Almost all APIs have a way of reporting problems and errors, making it easier for the API consumer to understand that something went wrong, and what went wrong. How to do that depends on the API style, API technology, and the specific API design. In all these cases, this part of API design needs to be addressed as part of the overall design work.
For APIs using the Hypertext Transfer Protocol (HTTP), some minimal reporting can be done using HTTP’s status codes. HTTP status codes are interesting because they already provide a certain level of details, with ~60 different codes reporting a variety of conditions which are defined by HTTP itself and a few other specifications.
However, while these codes are useful because they can be supported in generic HTTP tooling, there often is the need to be more specific, for example by providing a more detailed problem type, or by providing information about a specific invocation of the API. In these cases, APIs may want to supplement HTTP’s out-of-the-box mechanism and its status codes, and the question is how to best do this in an API design.

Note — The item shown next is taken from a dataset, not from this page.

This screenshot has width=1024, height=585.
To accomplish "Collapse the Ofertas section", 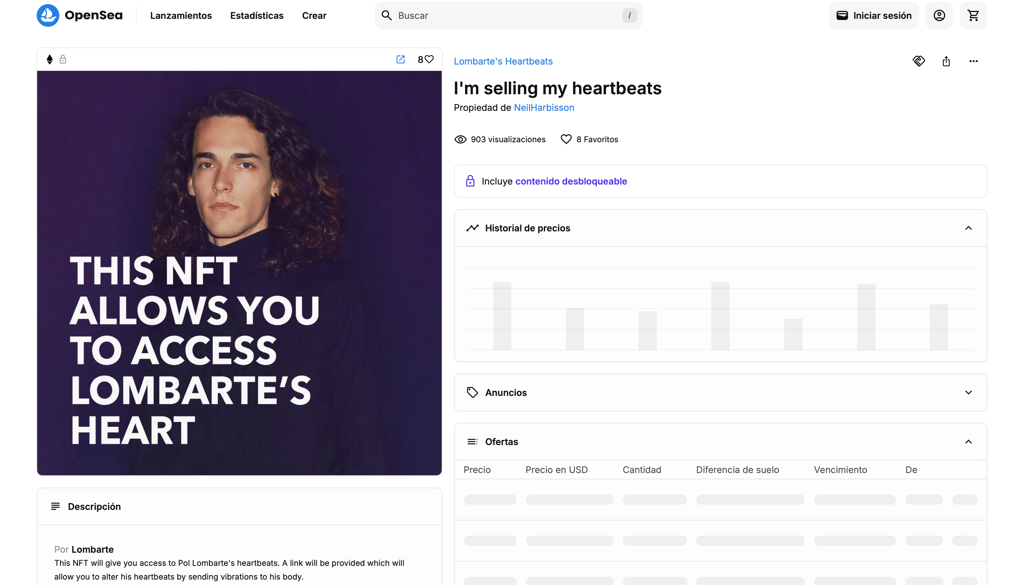I will tap(968, 442).
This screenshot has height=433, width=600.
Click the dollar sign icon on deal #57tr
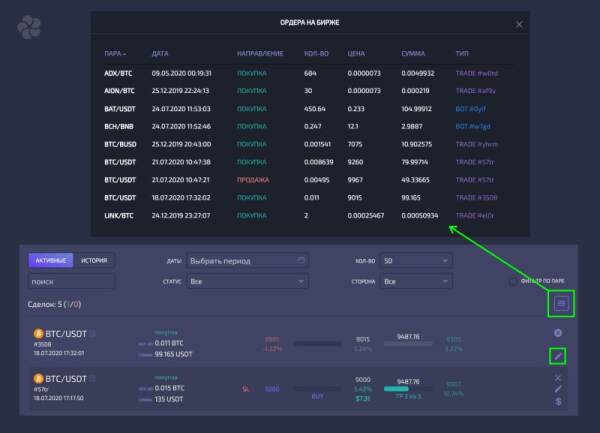pyautogui.click(x=558, y=401)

One possibility is to design it yourself as an API designer, but that takes time and effort on the designer side as well for all consumers who have to understand that particular design. Luckily, there’s a standard out there, and this standard is IETF RFC 7807 (published in 2016).
By using RFC 7807, API designers save the effort of designing their own way of exposing API problem details, and API consumers can apply their understanding of that standard to all APIs where it’s used. So if that standard fits the APIs needs, using it is a win-win value proposition.

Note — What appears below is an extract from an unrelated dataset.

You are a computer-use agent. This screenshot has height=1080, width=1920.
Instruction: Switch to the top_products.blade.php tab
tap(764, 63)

RFC 7807 is a simple specification. It defines a JSON format, and an associated media type, with the JSON format defining an object that has five optional members for describing a problem detail:
type: A URI reference that identifies the problem type. Ideally, the URI should resolve to human-readable information describing the type, but that’s not necessary. The problem type provides information that’s more specific than the HTTP status code itself.
title: A human-readable description of the problem type, meaning that it should always be the same for the same type.
status: This reflects the HTTP status code and is a convenient way to make problem details self-contained. That way they can be interpreted outside of the context of the HTTP interaction in which they were provided.
detail: A human-readable description of the problem instance, explaining why the problem occurred in this specific case.
instance: A URI reference that identifies the problem instance. Ideally, the URI should resolve to information describing the problem instance, but that’s not necessary.
RFC 7807 simple extension model
RFC 7807 has a simple extension model: APIs are free to add any other members to the problem details object, so all members other than the five ones listed above are extensions. However, there is no namespacing or registry, meaning that finding out what an extension means is outside the scope of RFC 7807.
And this is all there is to RFC 7807. Consider using this format in your API designs, sparing you the effort of designing your own mechanism, and making it easier for others to understand your way of exposing problem details.
If you’re interested in more information, patterns, and anti-patterns for using RFC 7807, and some examples of how to use them in API designs, please consider watching the following video. In it, Mike Amundsen talks about how he used to handle problems in his APIs, how he discovered and started using RFC 7807, and how he is using it in the API designs that he now creates.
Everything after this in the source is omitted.